Esta vez no tocaba

Esta vez no tocaba. Esta vez, el Barcelona no estaba iluminado. Esta vez, el árbitro, holandés, dio la impresión de que llegaba con la lección aprendida y nada de conceder la mínima ventaja al Barça. Tuvo, entre otras ocurrencias, la de amonestar con amarilla a Iniesta, el hombre que le marcó un gol a Holanda y le privó del Mundial. Desde el comienzo perdonó las faltas a la Juve y ante las azulgrana nunca dudó. No cometió graves errores aunque si se mostró adverso.

En esta ocasión la remontada era más difícil que ante el PSG. Remontar un gol contra un equipo italiano es ardua tarea y las más de las ocasiones inútil. No hay equipos más acostumbrados a nadar y guardar la ropa que los italianos. Tres goles en Turín fueron anuncio del final de etapa. Contra la Juve, al menos, el gol del honor. Y no lo hubo.

Los años gloriosos del Barça han acabado. Ahora toca enmendar errores. Ahora corresponde a los dirigentes barcelonistas remodelar el conjunto. Un entrenador es sólo una pieza. El equipo es más que un director de orquesta. Al Barça le faltan violines, clarinetes y alguna trompeta. Es decir, al menos un jugador en todas las líneas. Y en alguna, dos mejor que uno.

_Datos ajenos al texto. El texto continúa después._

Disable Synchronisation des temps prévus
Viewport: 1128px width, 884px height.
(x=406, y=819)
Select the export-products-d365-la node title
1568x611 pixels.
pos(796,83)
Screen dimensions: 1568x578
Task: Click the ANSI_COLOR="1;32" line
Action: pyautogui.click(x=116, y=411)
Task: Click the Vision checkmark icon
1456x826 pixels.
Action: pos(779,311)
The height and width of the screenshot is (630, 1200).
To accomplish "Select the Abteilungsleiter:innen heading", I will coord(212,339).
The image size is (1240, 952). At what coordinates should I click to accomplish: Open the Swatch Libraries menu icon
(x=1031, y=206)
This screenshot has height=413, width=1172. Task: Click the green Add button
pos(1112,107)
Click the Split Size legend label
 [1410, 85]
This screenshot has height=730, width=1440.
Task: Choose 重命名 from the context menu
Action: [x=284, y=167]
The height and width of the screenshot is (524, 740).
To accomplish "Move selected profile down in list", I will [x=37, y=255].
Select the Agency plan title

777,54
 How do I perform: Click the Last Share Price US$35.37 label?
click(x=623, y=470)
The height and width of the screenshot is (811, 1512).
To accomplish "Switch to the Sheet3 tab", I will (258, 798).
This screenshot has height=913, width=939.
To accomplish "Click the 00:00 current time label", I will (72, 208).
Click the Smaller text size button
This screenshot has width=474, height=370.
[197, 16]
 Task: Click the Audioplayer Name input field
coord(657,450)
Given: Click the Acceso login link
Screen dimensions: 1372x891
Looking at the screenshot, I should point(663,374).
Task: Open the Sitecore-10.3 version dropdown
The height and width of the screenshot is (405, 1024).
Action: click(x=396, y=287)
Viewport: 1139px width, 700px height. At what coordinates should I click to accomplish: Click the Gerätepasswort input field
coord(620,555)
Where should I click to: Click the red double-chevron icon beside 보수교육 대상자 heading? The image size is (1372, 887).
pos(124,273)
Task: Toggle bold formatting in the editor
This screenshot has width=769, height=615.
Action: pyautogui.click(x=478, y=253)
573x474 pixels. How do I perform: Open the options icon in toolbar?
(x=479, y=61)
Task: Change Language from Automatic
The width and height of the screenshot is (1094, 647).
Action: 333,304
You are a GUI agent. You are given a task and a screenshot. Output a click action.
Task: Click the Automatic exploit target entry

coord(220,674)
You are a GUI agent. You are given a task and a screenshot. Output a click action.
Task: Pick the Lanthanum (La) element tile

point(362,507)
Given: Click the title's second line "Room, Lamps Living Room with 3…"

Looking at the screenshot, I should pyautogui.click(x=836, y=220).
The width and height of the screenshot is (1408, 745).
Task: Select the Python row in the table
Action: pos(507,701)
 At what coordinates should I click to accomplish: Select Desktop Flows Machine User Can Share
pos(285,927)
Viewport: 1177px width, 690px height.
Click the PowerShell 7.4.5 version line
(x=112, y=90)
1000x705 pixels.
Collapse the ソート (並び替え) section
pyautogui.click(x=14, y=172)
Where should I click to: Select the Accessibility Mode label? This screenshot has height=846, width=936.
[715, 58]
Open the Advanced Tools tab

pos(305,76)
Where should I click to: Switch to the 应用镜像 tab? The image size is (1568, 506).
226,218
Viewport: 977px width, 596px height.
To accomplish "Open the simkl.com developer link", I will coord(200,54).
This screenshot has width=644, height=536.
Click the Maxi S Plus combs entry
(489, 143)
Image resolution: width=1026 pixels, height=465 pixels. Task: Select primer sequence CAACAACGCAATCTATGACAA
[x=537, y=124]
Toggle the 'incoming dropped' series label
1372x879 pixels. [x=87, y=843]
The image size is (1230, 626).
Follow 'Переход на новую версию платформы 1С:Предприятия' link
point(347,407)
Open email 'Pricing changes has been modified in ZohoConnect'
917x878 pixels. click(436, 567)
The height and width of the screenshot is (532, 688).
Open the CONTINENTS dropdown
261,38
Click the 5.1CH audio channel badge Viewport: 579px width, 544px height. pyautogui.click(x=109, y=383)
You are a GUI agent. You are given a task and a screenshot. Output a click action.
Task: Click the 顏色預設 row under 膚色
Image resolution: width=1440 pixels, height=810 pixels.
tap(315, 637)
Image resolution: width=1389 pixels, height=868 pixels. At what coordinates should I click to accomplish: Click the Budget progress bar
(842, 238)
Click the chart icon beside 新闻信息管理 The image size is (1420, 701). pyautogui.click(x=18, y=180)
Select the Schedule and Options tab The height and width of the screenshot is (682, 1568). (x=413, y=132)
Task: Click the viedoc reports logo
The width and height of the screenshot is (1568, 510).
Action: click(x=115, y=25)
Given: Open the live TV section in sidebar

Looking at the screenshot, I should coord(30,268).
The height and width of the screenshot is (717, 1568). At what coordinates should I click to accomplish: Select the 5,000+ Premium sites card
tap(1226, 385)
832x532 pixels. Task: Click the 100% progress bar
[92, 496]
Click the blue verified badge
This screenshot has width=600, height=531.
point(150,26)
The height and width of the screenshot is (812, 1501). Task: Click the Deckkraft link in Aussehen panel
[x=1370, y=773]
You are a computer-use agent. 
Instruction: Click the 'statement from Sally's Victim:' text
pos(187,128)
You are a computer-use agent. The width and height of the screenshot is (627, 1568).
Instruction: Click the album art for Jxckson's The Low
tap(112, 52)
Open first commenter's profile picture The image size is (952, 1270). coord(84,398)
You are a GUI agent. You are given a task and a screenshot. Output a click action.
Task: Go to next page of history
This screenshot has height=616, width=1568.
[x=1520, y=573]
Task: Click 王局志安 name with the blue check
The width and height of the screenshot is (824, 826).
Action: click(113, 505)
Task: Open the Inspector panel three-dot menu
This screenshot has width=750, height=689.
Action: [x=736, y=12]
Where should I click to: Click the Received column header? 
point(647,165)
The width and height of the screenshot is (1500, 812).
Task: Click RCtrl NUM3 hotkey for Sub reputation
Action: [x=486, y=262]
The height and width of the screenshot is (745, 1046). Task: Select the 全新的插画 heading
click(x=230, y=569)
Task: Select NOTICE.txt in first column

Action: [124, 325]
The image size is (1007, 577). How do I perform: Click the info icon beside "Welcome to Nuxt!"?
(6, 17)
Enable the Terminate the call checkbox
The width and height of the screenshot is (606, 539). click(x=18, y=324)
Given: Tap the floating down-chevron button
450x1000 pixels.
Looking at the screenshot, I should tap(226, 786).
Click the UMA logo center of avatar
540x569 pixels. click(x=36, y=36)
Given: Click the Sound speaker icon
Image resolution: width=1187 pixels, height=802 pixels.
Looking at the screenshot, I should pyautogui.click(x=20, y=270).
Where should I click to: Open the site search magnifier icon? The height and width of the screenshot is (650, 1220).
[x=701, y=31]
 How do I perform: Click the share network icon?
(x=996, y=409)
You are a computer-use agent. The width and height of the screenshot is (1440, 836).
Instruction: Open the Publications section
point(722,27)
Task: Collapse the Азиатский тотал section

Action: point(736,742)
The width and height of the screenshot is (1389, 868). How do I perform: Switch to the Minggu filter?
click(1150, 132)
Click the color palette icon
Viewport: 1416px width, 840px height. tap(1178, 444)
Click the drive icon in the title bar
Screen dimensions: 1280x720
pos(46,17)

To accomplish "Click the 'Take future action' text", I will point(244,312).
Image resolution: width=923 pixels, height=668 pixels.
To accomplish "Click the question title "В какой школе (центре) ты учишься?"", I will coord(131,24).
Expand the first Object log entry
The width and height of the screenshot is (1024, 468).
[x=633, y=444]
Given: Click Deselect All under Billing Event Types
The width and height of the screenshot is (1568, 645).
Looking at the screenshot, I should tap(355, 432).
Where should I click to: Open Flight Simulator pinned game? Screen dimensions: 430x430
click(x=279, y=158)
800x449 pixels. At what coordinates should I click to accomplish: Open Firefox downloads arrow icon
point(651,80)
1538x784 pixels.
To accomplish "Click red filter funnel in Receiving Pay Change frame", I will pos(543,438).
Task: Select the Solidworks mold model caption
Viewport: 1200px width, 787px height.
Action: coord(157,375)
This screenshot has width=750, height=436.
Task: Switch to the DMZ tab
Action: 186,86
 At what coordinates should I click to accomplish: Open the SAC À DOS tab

Luis Enrique no confío en la defensa de tres centrales Acertó porque con Jordi Alba de lateral- extremo fueron posibles ataques en compañía de Neymar. Éste, sin embargo, no halló la inspiración de hace un mes cuando se había convertido en el mejor del equipo. Messi estaba aherrojado en el centro del ataque y en la única oportunidad de marcar envió la pelota cerca del poste, pero fuera. También Higuaín tuvo su momento y detuvo el remate Ter Stegen.

El Barça no pudo con la defensa italiana. Messi, Iniesta, Neymar y Sergi Roberto intentaron el gol desde fuera del área, estilo casi desconocido en el equipo dado que el establecido es entrar con el balón en el área pequeña para lograr el tanto de encaje de bolillos. Fue casi exhibición de disparos desde lejos. Todos salieron desviados o interceptados por los defensores. Buffon apenas tuvo que intervenir.

Luis Enrique intentó el juego a la desesperada con aumento de delanteros, cuatro a los que se unía Piqué. En los últimos acosos fue Mascherano quien estuvo a punto de marcar. Al Barça solo le fue el final a la épica contra el PSG. Pero ello fue historia para las estadísticas.